The Philippine war on drugs refers to the drug policy under President Rodrigo Duterte, and is aimed at ‘the neutralisation of illegal drug personalities nationwide at any and all costs’. Increased international scrutiny brings up the question of how much structural impunity exists in the Philippines, that prevents the state to hold human rights offenders accountable.
Duterte won the 2016 Philippine presidential election on May 9th, promising to kill tens of thousands of criminals, and even going as far as urging his citizens to kill drug addicts. As mayor of Davao city, Duterte was criticised by human rights groups for the extrajudicial killings of hundreds of street children, petty criminals and drug users. These executions were carried out by the infamous ‘Davao Death Squad’, a vigilante group with which he was allegedly involved. His widespread anti-drug operation since coming to power in Manila has already killed more than 28,000, with some human rights groups reporting that the number of drug-related killings is actually over 30,000 taking unreported cases into account.
Duterte has both confirmed and denied his involvement in the alleged Davao Death Squad killings, and has benefited from a public perception that he made the city one of the world’s safest. However, police records from 2010-2015 shows that Davao had the highest murder rate and the second-highest rape rate during Duterte’s term as mayor.
Moreover, Philippine anti-narcotic officials have admitted that Duterte uses flawed and exaggerated data to support his claim that the Philippines is becoming a ‘narco-State’. The Philippines has a low prevalence of drug users compared to the global average, as per UNODC statistics. In addition, Duterte has shown no signs whatsoever of opening investigations into any of the summary executions, vowing to protect cops who killed drug suspects. His cabinet’s stance has been that the issue is being blown out of proportion. To this end, Duterte is once again using misrepresented data to prove that the number of deaths are not actually as much as the international community perceives them to be. Since there have been no trials, there remains no evidence that the people being murdered are indeed drug dealers or drug addicts.
Despite the multitude of atrocities and horrors associated with this war on drugs, rehabilitation remains a greatly under-appreciated component. Davao will soon have its second rehabilitation centre for drug users and pushers that surrendered. The health department has announced that eleven more such centres are scheduled for completion later this year. This drug rehabilitation has also renewed Phillipine-China cooperation, with China helping to build the three largest centres.
Despite the negative publicity, 2017 and 2018 opinion polls showed a high level of public support for the drug war. Colombia, Mexico, the Dominican Republic and Indonesia have expressed interest in replicating the Philippines’ ‘knock and plead’ strategy of convincing drug users and pushers to cease their activities and to check into the rehabilitation and reform centres.

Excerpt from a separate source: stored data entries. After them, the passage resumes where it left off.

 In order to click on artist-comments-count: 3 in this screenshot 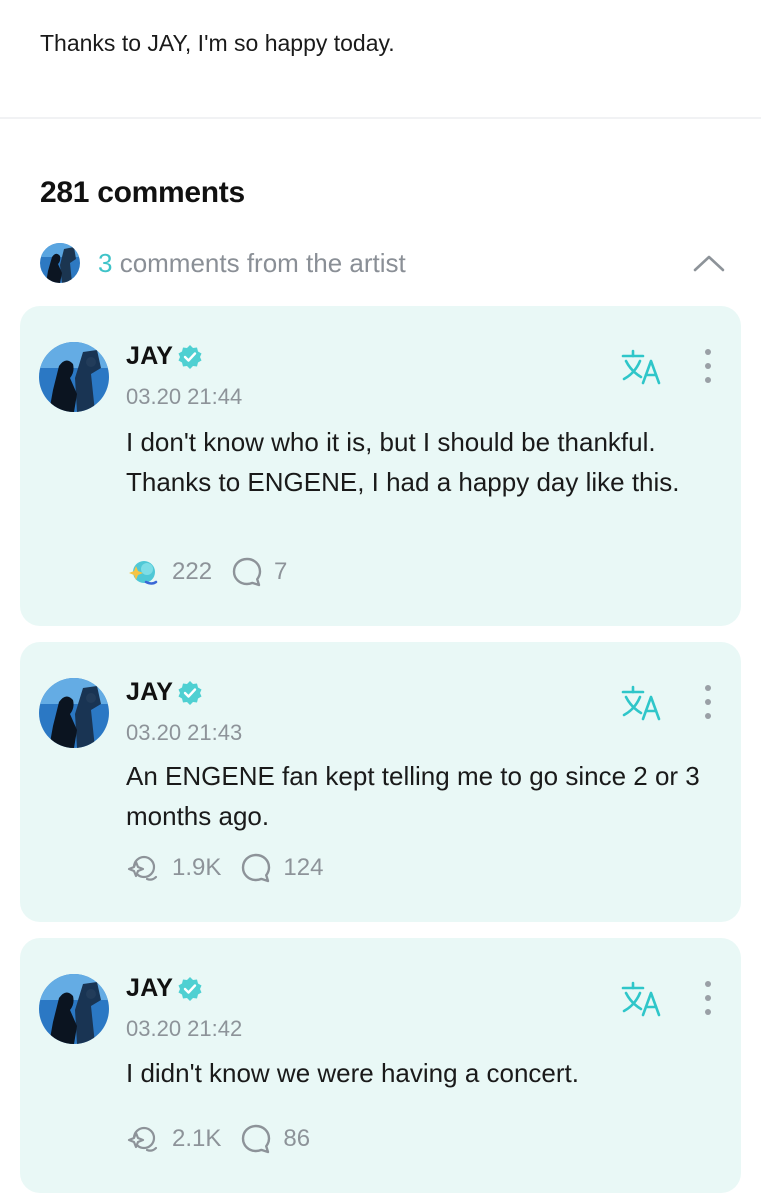, I will do `click(106, 263)`.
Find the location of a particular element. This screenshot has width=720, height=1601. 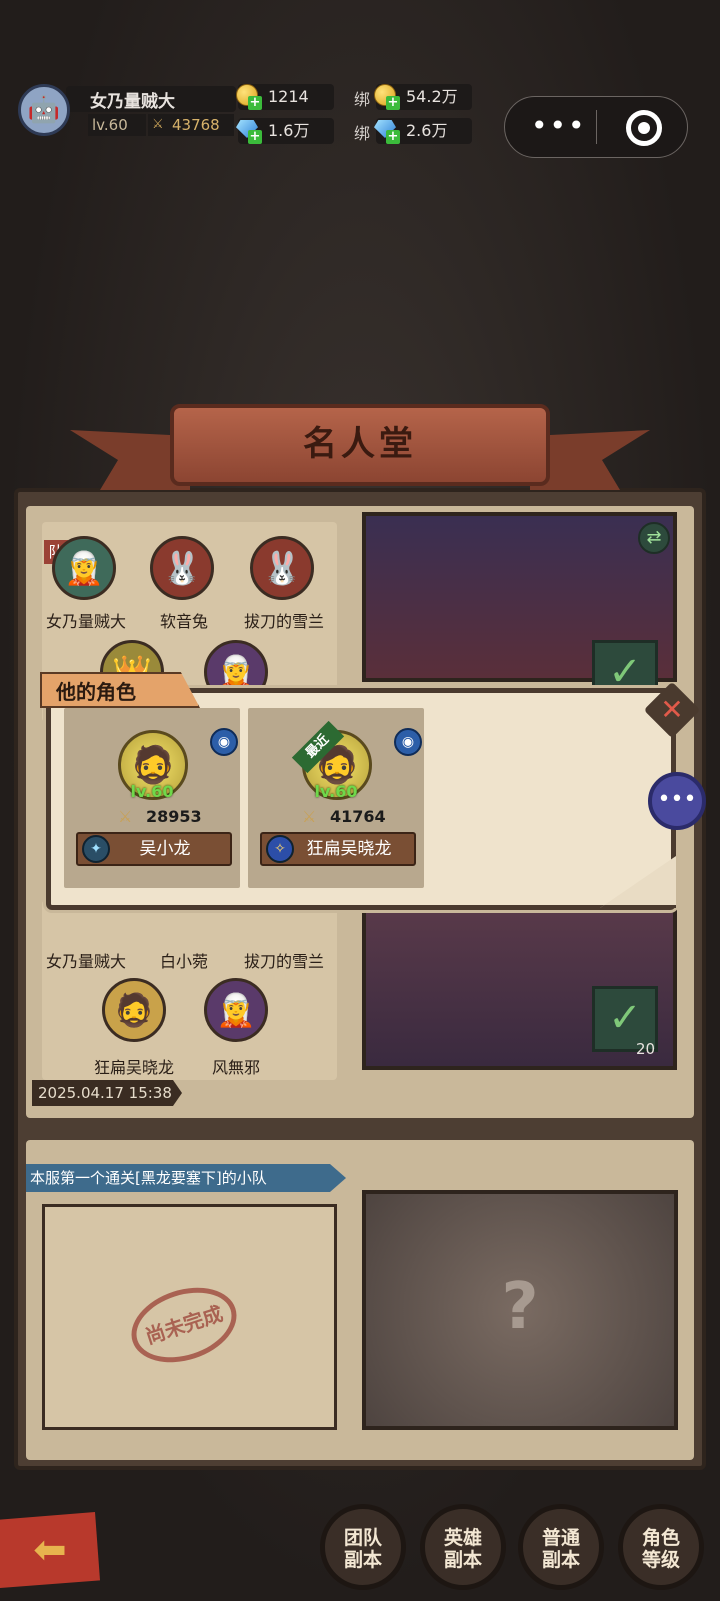

character-power: 28953 is located at coordinates (174, 816).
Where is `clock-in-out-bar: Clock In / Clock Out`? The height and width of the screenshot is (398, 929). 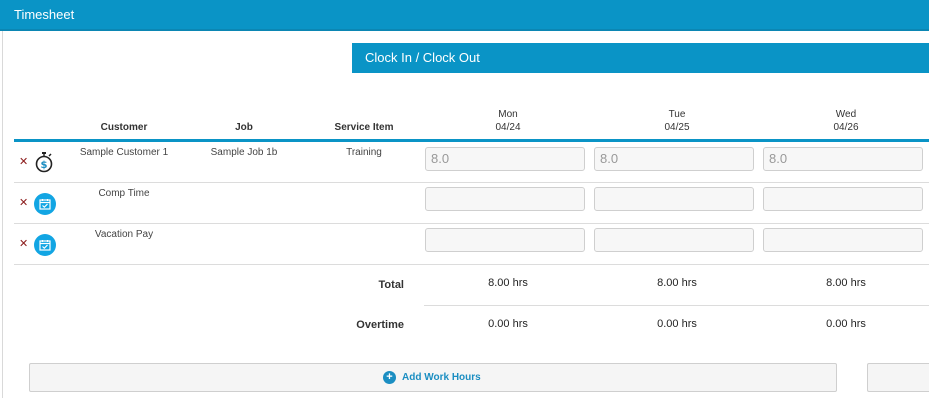
clock-in-out-bar: Clock In / Clock Out is located at coordinates (640, 58).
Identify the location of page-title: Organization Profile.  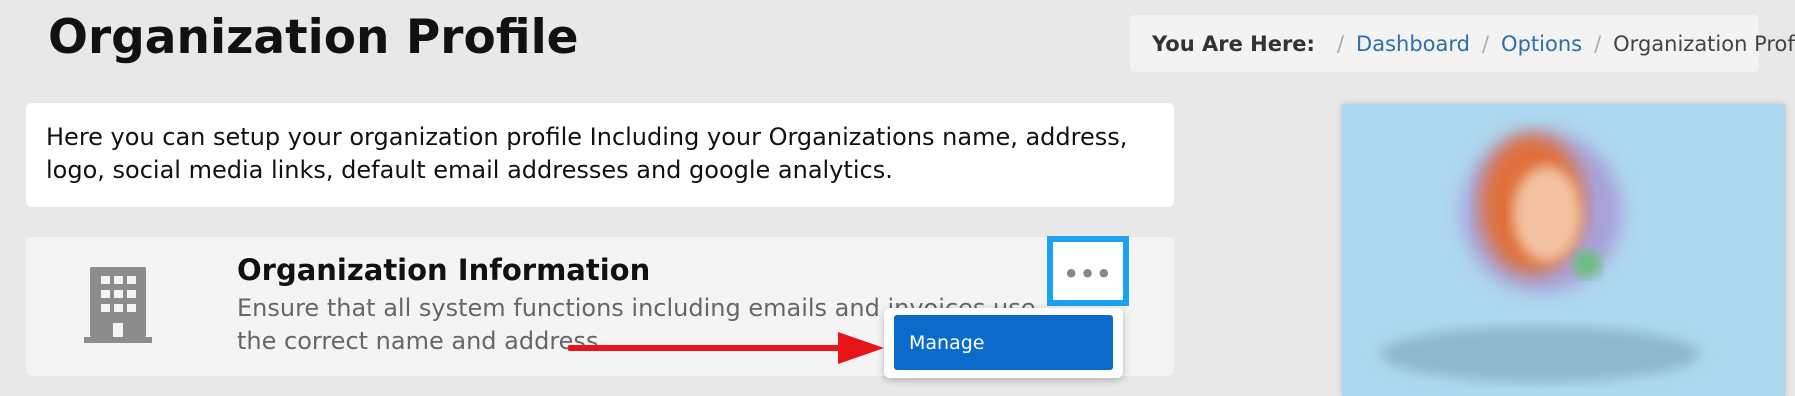
(314, 38).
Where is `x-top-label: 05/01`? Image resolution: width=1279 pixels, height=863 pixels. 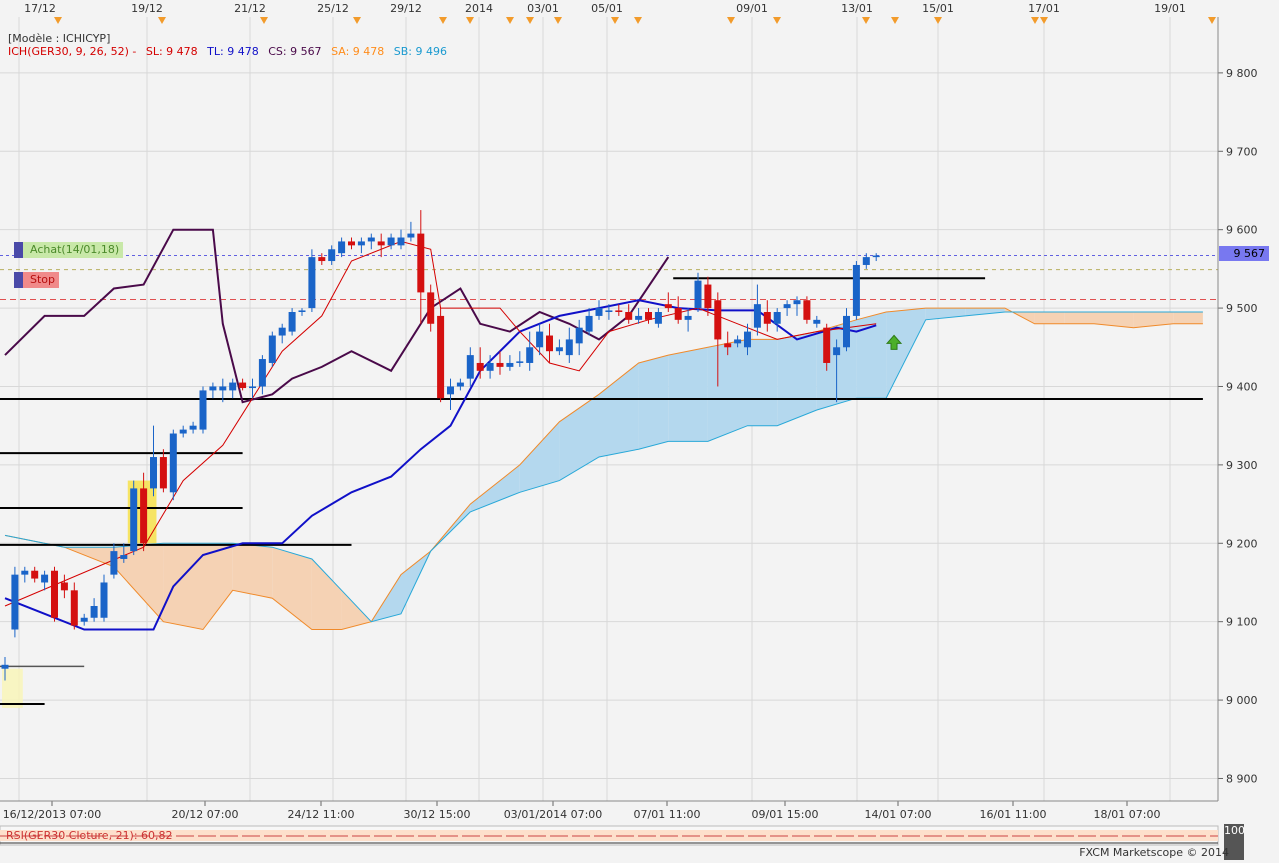
x-top-label: 05/01 is located at coordinates (607, 8).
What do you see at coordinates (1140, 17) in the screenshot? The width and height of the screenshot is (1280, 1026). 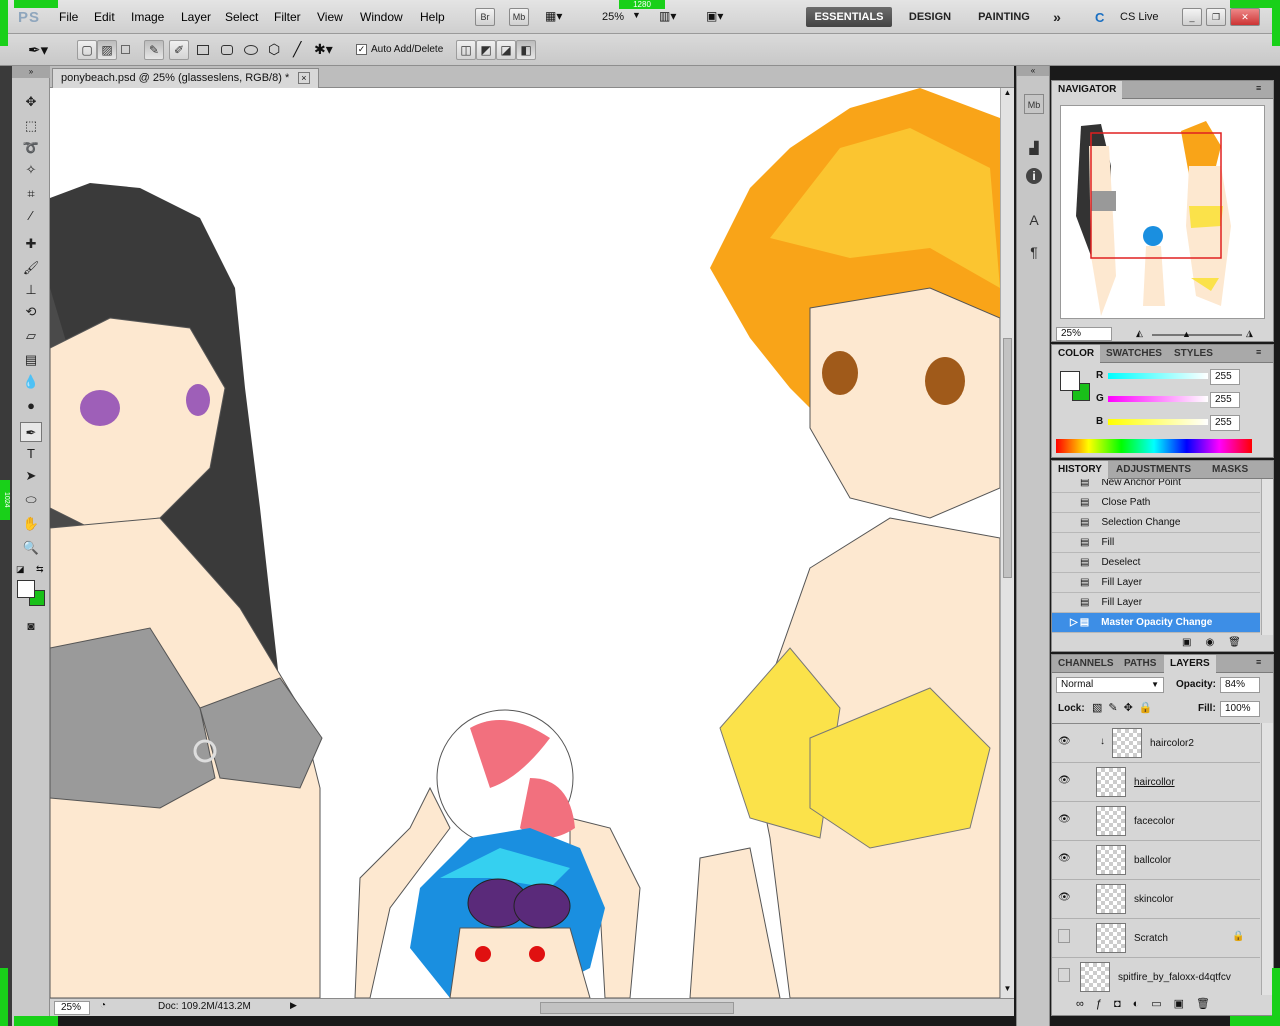 I see `cs-live-menu: CS Live` at bounding box center [1140, 17].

Our assessment is that there definitely exists an element of structural injustice in the Philippines, which is intrinsic and shows no signs of abating. As long as the vast majority of his citizens support his aggressive methods and strong words, we feel that there is little that can be done in the present to make Duterte accountable.
The Philippines’ high index of dispensation indicates that the country is going through one of its most decisive moments, with the crackdown on drug-related crimes now higher than ever before. Moreover, we believe that the Philippines has problems in addressing both the structural and functional dimensions of immunity, which indicates that the country does not have the capacity needed to deliver equitable justice and security. Our opinion is that despite all the international scrutiny, the President’s seemingly unjust actions are merely part of the Philippines’ deeply entrenched culture of absolution. His manoeuvres remind those of the country’s prior infamous dictator Ferdinand Marcos, a personality much respected by Duterte.